La croissance économique est proche de zéro en France mais également dans de nombreux pays européens. La plupart des économistes s'accordent à dire que les taux de croissance de 6 à 7 % connus avant les chocs pétroliers risquent de rester de simples souvenirs. Sans aller aussi loin, la France peine à atteindre une croissance à peine positive et les prévisions ne sont pas optimistes. Dans ce contexte économique morose, il convient d'analyser les impacts sur notre industrie de défense. Acteur essentiel de notre autonomie stratégique, notre industrie de défense, a permis la modernisation de nos armées. Dans des domaines aussi variés que la dissuasion, l'aviation de chasse jusqu'aux SNLE1, nos industriels sont à la pointe de la technologie. Cependant, cet aboutissement est le fruit d'une vision stratégique qui a abouti grâce à des efforts économiques conséquents et réguliers, efforts peu compatibles de la situation économique prévisible à moyen terme.

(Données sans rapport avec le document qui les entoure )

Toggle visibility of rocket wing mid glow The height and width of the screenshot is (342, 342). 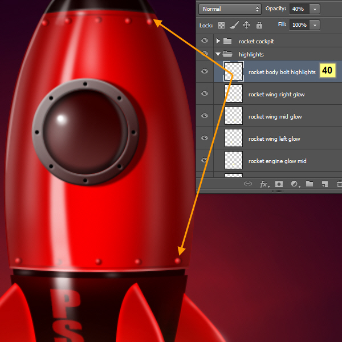(x=205, y=116)
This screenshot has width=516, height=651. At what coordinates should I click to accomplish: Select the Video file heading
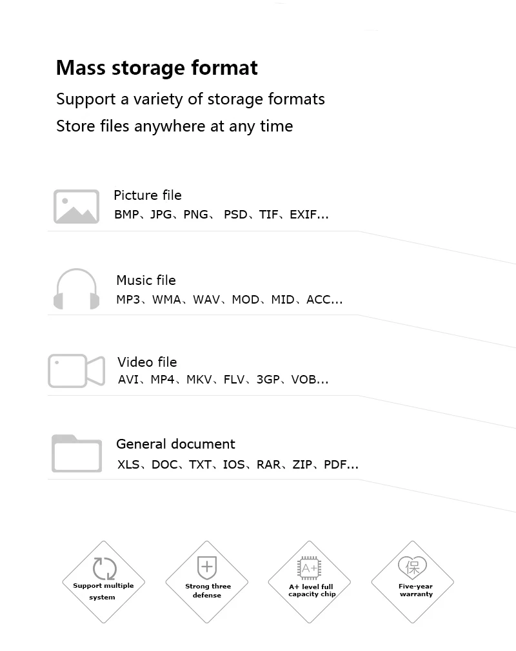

Pourquoi concrétiser la défense européenne ?

Que l'on soit pro-européen ou non, il semble admis que l'Europe, en tant que puissance économique est une réussite. Au vue de sa relative jeunesse, les initiatives lancées à six ont permis d'établir à 28, en un temps record, une zone de libre échange suivant des normes et des règlements communs. Néanmoins, en terme de défense, force est de constater que l'Europe ne pèse pas sur la scène internationale. Certes elle s'est dotée d'une politique de gestion de crise aussi bien militaire que civile, cependant, elle n'a pas de moyens dédiés et fait appel aux états membres pour constituer les forces d'intervention. Cette absence de moyens prive l'UE d'une autonomie stratégique primordiale.

La crise ukrainienne en est la preuve indéniable, aux portes de l'Europe, la stratégie de l'UE ne repose que sur les sanctions économiques. Le manque de leadership de l'UE est prégnant, tout comme il l'était lors des opérations en Lybie ou au Mali.

Trois raisons principales

Trois raisons principales imposent de concrétiser la défense européenne. Dans un premier temps, le recentrage de la politique américaine vers le pacifique, avec une nette volonté de voir l'Europe assurer sa défense et sa sécurité. Les États-Unis ne souhaitent plus être l'unique gendarme du monde, à l'UE maintenant de prendre en compte les crises européennes et de reprendre sa place de « gendarme de l'Afrique ».
Dans ce contexte, la dégradation du contexte sécuritaire du bassin sud méditerranéen, s'impose aux pays de l'UE. Elle met clairement en évidence les lacunes capacitaires et institutionnelles de l'UE, et souligne la nécessité de se doter d'une stratégie et de moyens dédiés.
Enfin, dans un contexte de crise économique, la baisse des budgets de défense de l'ensemble des pays de l'UE est notable et impose aux industriels de la défense, de se tourner vers l'exportation.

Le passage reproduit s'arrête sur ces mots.